Copy all lines in the data that contain the string "Open".

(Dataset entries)
[Start of section]
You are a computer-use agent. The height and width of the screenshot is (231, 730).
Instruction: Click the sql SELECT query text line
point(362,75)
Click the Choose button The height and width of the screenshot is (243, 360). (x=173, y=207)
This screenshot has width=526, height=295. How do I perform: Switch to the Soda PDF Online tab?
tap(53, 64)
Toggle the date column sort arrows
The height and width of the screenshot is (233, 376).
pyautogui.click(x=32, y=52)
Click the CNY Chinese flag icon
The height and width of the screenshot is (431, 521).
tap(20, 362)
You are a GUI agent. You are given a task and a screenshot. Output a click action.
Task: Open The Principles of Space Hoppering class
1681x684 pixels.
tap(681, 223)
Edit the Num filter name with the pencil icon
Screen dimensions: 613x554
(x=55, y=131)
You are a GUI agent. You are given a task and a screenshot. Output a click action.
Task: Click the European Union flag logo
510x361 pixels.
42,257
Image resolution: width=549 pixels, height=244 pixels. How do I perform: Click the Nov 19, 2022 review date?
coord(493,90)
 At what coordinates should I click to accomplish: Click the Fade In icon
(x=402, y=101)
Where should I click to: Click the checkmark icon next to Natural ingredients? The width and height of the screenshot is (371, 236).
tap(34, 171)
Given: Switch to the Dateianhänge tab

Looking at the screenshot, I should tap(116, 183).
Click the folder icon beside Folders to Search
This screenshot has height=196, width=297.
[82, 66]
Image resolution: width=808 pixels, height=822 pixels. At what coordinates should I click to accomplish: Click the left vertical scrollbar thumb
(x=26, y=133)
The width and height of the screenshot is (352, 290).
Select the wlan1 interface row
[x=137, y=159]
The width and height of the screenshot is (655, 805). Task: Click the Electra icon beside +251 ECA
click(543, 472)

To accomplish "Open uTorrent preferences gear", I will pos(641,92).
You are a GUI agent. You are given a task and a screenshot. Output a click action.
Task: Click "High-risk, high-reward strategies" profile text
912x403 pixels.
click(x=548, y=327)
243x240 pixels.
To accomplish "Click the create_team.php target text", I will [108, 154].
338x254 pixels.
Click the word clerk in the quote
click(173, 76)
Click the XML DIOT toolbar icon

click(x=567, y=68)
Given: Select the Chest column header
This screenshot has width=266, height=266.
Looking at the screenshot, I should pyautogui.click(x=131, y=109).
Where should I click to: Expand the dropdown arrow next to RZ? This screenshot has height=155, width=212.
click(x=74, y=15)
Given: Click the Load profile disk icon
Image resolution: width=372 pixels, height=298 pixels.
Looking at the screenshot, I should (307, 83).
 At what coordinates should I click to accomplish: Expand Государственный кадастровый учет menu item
[End of section]
- [Your solution]
Task: Open The Principles of Space Hoppering class
To accomplish "Open uTorrent preferences gear", I will pos(641,92).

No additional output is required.